* _Task directions_: Recast the lines of the data below as a numbered list, leaving out blank lines and pictures.

=== Data for processing ===

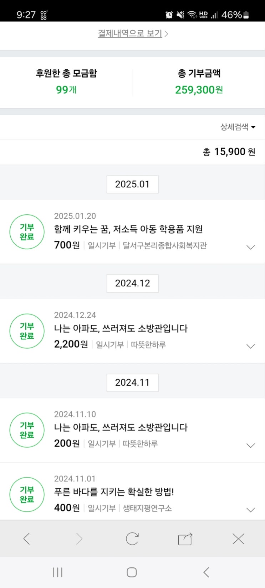Viewport: 265px width, 588px height.
Task: Tap the 총 기부금액 259,300원 summary
Action: pyautogui.click(x=199, y=82)
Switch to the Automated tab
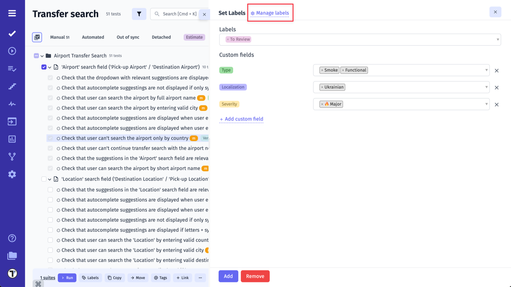 coord(93,37)
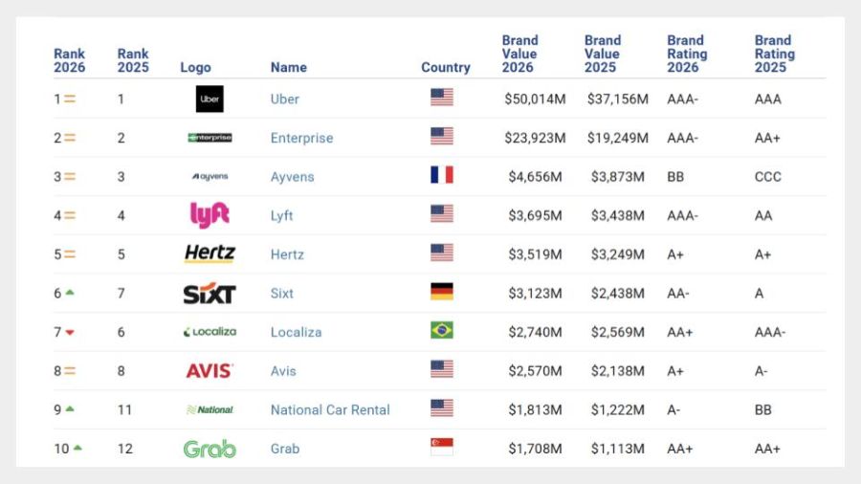The width and height of the screenshot is (861, 484).
Task: Click the National logo in row nine
Action: click(x=210, y=409)
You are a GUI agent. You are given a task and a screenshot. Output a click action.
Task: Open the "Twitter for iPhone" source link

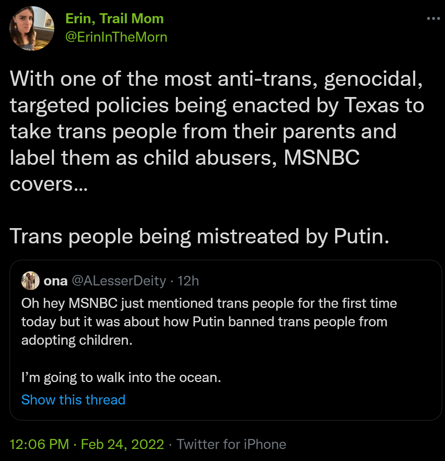pos(231,444)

===

* _Solution_:
1. Viewport: 265px width, 588px height.
2. Task: Tap the 총 기부금액 259,300원 summary
3. Action: pyautogui.click(x=199, y=82)
4. Switch to the Automated tab
5.  coord(93,37)
6. The width and height of the screenshot is (861, 484).
7. Task: Click the National logo in row nine
8. Action: click(x=210, y=409)
9. You are a GUI agent. You are given a task and a screenshot. Output a click action.
10. Task: Open the "Twitter for iPhone" source link
11. pos(231,444)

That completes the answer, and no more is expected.